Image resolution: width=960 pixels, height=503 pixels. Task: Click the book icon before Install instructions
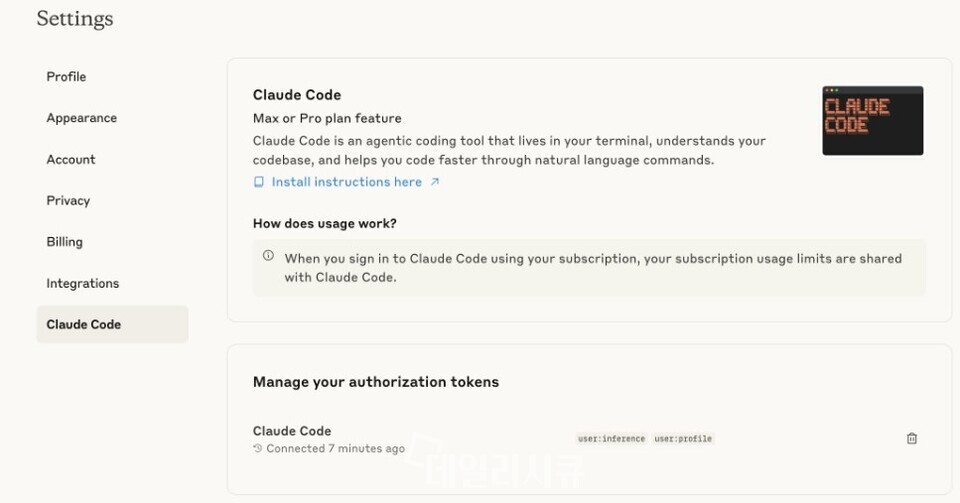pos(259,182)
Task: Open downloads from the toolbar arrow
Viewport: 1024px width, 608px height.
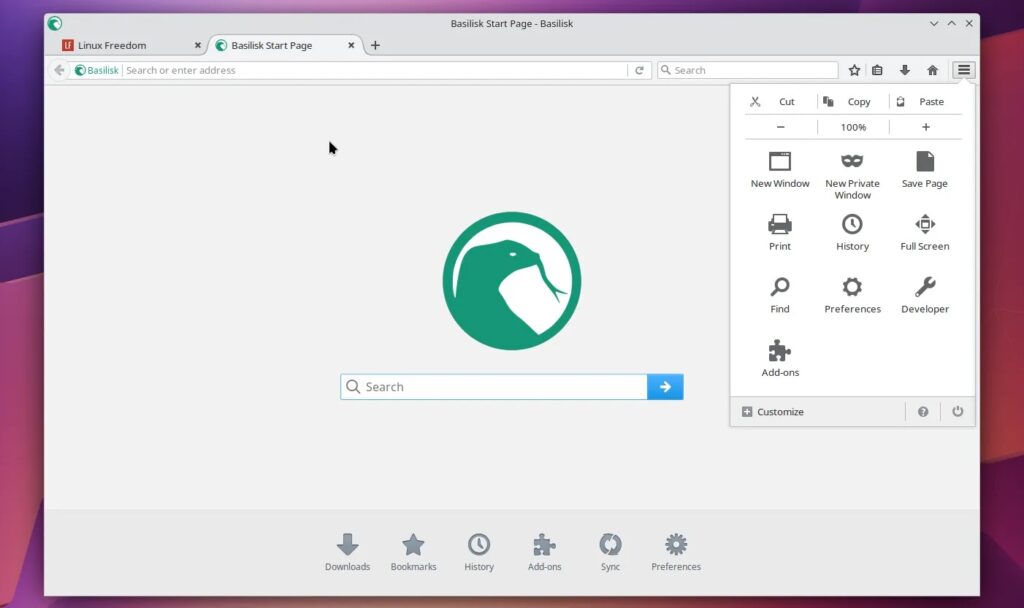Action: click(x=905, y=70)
==========
EXERCISE DESCRIPTION: Gather every line in the entries above that contains the string "Task", matching its capitalization exactly, and copy each of those lines in full.

OUTPUT FOR THIS EXERCISE:
Image resolution: width=960 pixels, height=503 pixels. Task: Click the book icon before Install instructions
Task: Open downloads from the toolbar arrow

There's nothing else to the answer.